I enrolled in a (free!) Undergraduate Certificate in Applied Technology. Why? Well, it was FREE. Also, I have absolutely no qualifications in technology at all, and I thought maybe it would be a good idea to get one, especially since it was FREE.
So, I spent some time working on that, watching zoom recordings of tutorials, working on assignments etc. And that somewhat limited my available free time. And then….I withdrew just before the census date. It wasn’t very interesting, it was taking up lots of my time, and I wasn’t learning anything I didn’t already know that I actually cared about. Strictly speaking I did learn some things that I didn’t care about, but….yeah. Didn’t care. So even though it was FREE, somehow it still wasn’t worth my time. Sorry.
What else? Well, THM has been an absolute wasteland of interesting content lately. This is my blog, and that’s my opinion.
apology for poor english
where were you when original vm legend dies
i was at home drinking brain fluid when g0tmilk ring
‘vulnhub is die’
HackMyVM on the other hand, goes from strength to strength and I cannot recommend it highly enough. Also, I got bloods on Decode, was second on Hostname.
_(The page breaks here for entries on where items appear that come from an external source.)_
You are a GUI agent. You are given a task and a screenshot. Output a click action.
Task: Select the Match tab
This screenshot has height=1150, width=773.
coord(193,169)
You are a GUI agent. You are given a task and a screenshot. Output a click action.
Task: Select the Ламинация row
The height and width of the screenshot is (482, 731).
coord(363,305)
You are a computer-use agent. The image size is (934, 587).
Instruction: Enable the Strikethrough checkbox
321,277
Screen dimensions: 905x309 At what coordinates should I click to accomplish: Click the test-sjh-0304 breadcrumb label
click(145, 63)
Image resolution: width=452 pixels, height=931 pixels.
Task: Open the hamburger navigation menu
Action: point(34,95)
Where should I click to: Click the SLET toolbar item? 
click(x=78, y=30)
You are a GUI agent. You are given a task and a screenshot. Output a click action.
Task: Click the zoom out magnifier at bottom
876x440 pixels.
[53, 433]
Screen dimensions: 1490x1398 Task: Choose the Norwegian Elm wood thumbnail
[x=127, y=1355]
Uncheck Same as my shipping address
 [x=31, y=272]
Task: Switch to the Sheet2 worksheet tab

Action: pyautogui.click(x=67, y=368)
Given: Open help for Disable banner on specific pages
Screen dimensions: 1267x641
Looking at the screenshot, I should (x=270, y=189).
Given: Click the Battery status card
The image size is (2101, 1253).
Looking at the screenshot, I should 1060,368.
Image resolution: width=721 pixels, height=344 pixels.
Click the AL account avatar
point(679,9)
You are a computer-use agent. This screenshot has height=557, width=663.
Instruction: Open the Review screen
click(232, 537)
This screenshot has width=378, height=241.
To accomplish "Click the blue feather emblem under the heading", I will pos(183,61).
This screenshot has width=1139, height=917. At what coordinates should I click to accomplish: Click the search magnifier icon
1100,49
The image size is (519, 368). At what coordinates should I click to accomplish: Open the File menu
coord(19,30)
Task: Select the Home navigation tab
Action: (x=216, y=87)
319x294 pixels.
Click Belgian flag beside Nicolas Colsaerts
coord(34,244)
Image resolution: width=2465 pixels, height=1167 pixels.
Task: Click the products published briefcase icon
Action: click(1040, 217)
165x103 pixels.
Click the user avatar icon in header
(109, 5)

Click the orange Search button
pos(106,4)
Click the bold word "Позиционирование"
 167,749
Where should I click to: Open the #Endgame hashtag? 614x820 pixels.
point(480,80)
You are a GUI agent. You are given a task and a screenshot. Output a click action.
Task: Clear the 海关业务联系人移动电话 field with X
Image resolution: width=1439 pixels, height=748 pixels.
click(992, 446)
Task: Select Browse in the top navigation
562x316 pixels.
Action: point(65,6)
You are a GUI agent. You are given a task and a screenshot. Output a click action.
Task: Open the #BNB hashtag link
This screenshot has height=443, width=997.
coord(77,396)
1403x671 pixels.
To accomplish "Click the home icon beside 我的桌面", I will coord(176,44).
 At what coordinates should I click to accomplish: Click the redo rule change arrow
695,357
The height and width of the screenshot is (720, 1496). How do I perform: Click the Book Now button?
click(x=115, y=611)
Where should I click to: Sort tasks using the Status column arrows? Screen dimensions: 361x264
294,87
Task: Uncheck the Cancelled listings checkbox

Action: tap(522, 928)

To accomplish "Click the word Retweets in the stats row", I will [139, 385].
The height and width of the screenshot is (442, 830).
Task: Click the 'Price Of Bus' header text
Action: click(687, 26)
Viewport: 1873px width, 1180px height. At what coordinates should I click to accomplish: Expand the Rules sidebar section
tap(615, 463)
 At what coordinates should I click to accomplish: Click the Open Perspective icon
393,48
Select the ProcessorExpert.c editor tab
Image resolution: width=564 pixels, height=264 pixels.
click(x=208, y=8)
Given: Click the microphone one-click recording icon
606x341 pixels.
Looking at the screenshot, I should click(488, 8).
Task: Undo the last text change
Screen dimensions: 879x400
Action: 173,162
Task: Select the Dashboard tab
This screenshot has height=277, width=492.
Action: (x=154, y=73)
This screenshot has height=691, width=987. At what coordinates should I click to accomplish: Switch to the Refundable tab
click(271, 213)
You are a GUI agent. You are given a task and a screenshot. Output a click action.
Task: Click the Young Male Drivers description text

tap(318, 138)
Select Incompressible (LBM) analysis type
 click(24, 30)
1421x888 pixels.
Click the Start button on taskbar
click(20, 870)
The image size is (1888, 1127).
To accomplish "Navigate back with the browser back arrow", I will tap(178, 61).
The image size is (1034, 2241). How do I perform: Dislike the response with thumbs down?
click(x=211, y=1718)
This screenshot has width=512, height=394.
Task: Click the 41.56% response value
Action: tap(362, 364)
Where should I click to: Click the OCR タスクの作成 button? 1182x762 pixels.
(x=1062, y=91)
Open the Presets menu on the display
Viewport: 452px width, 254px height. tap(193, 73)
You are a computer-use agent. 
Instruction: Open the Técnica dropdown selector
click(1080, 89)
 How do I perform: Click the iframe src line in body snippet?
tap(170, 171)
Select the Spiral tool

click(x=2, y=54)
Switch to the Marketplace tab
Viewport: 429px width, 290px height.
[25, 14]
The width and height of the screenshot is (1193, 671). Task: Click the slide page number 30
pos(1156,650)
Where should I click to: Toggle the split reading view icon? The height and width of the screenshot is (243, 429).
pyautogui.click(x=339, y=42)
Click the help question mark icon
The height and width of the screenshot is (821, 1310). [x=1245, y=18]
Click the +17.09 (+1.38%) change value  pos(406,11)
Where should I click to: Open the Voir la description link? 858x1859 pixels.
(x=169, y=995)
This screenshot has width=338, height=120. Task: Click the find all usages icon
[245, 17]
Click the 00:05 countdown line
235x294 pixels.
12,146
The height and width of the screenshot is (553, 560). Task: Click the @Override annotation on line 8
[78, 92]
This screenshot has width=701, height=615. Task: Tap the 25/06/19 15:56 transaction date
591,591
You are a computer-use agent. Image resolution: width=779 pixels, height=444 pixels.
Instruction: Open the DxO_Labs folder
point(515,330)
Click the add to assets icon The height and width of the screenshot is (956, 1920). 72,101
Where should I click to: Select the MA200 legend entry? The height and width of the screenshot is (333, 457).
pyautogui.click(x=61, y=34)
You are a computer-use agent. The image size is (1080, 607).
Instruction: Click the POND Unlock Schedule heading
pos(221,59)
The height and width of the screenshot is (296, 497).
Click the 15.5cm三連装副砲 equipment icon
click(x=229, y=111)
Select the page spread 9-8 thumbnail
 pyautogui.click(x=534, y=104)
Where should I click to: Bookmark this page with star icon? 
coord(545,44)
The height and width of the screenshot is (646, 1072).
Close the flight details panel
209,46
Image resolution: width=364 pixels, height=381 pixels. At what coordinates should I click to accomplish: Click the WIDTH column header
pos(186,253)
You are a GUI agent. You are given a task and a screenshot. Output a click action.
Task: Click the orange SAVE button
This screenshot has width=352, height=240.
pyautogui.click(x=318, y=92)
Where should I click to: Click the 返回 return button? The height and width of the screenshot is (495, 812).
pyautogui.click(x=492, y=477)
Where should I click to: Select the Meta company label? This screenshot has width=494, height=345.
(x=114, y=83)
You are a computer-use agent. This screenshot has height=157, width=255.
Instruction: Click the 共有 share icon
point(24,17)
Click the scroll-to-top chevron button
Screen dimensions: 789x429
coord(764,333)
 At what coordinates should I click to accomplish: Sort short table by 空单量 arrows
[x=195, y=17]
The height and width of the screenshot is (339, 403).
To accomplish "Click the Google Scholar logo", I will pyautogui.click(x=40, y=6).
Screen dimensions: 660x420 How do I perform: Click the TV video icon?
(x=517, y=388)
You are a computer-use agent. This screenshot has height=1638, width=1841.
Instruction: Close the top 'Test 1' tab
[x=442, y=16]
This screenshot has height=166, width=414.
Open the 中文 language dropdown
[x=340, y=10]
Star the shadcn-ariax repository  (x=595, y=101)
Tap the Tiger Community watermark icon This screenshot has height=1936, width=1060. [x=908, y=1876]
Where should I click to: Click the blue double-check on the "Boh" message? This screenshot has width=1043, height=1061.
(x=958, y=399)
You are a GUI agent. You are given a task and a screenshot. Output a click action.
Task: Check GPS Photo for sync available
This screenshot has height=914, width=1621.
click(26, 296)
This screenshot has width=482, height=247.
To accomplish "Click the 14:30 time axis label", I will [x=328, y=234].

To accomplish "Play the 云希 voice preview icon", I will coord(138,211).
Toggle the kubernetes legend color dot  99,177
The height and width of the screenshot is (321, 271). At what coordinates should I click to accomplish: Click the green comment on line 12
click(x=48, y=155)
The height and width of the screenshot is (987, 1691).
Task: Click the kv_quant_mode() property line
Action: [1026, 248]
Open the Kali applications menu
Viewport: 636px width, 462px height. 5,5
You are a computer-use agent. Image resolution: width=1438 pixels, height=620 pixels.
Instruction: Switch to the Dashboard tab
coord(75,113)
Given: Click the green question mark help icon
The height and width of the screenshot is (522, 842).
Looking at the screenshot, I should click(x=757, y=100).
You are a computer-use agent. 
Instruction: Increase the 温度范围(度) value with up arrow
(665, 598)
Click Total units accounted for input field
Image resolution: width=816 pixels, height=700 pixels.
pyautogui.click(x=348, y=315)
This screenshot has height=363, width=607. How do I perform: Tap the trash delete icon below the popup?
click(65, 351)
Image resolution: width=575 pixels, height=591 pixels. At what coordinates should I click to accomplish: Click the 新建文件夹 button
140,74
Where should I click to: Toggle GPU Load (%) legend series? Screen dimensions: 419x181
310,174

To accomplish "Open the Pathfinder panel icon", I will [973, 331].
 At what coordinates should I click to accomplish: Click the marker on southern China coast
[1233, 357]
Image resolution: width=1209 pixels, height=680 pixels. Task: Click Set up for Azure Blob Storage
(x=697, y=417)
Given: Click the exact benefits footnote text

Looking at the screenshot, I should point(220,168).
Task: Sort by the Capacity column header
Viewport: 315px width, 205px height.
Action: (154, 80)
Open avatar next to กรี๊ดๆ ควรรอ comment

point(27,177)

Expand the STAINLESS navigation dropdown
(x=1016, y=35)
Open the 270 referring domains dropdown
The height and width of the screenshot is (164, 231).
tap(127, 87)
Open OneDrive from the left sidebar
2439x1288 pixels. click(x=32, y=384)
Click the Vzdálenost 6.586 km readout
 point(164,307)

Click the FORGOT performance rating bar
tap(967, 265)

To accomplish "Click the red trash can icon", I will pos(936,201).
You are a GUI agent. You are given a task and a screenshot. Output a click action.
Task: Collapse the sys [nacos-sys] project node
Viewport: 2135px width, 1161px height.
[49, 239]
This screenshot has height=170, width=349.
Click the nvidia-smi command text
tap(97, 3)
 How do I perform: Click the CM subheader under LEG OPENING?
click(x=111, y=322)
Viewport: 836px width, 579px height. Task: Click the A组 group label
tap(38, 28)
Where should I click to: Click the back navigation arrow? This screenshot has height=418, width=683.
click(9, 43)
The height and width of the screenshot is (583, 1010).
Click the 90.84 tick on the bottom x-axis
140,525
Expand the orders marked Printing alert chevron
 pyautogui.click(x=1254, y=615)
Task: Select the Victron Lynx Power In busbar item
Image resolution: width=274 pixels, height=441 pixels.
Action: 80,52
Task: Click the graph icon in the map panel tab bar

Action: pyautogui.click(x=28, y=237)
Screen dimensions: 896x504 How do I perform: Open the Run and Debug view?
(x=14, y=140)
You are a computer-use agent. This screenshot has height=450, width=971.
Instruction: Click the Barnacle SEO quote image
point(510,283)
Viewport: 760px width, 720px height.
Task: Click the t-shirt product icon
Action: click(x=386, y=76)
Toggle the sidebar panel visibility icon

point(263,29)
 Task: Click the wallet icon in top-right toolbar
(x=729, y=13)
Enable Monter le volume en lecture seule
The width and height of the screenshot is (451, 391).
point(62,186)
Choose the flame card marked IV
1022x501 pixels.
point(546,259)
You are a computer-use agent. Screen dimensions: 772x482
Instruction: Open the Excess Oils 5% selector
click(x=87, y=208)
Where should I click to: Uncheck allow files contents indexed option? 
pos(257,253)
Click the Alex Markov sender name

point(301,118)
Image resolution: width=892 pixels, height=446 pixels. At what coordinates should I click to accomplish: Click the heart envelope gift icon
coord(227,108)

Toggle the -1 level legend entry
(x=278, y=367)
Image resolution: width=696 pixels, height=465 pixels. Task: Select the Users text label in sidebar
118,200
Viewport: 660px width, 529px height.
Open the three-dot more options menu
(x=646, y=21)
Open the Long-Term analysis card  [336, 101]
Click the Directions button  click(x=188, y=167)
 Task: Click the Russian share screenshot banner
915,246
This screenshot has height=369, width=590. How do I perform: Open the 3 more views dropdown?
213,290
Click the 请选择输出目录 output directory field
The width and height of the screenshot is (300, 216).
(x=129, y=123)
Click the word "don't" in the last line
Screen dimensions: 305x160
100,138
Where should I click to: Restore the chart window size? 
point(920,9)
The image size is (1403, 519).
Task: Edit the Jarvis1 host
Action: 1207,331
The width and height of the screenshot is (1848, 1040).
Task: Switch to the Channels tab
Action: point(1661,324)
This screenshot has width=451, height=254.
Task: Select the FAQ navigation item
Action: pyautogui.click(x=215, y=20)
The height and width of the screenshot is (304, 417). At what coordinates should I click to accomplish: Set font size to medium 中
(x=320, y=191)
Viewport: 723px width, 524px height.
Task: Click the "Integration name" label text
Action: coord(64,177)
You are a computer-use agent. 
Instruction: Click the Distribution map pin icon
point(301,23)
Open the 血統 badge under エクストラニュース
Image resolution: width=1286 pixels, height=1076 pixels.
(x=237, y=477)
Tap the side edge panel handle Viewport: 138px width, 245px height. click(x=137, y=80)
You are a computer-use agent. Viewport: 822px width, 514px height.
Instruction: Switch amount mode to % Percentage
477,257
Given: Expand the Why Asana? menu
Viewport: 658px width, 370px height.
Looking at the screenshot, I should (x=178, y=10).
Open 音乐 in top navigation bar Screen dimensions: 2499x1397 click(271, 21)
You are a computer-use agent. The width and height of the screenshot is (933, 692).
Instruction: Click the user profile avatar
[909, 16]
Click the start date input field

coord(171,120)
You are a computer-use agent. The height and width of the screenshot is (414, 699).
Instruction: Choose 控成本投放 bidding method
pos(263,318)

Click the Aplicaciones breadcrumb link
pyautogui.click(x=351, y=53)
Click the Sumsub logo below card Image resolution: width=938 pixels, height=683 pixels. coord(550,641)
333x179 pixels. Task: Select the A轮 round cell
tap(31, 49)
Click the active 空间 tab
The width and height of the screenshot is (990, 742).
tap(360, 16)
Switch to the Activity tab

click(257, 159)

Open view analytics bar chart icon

And I’ve just done Translator. I might write some of these up. Not sure.
Today at work (my normal job) I got an e-mail from someone from another company, who I had previously e-mailed (and hence they had my address). It looked suspicious, because it contained a link to an apparently shared project, and we weren’t collaborating on anything.
I checked the link at Google safe browsing and no flags were raised. The link was to a legitimate (if not well-known) file sharing service, so I went for a look. The ‘shared project’ was on an oddly-named subdomain, and contained a single PDF file called something like ‘private-confidential-project.pdf’; I don’t remember the exact title.
I opened the PDF in Notepad++, and while most of it was illegible I could see a few weird URLs. Next, I uploaded the file at VirusTotal and got one hit for a phishing site - which was one of the URLs I’d seen in the text editor. Next I searched VirusTotal just for that URL and got maybe 12 hits for phishing.
Next, I opened the PDF in Adobe and had a look. It was a somewhat realistic looking document with a link asking you to enter your Microsoft OneDrive credentials. Presumably so you could ‘view the shared document’. Of course what was actually happening was that your credentials were harvested by the threat actor. So that was all very interesting. I rang the sender, and it sounded like the same thing had been sent to his entire contact list, which is roughly all of industry X in location Y. Whoops. I didn’t ask him how his e-mail got compromised in the first place; he was already having a bad morning.
I did suggest to several of my colleagues who had received the same thing that it would be prudent to delete it.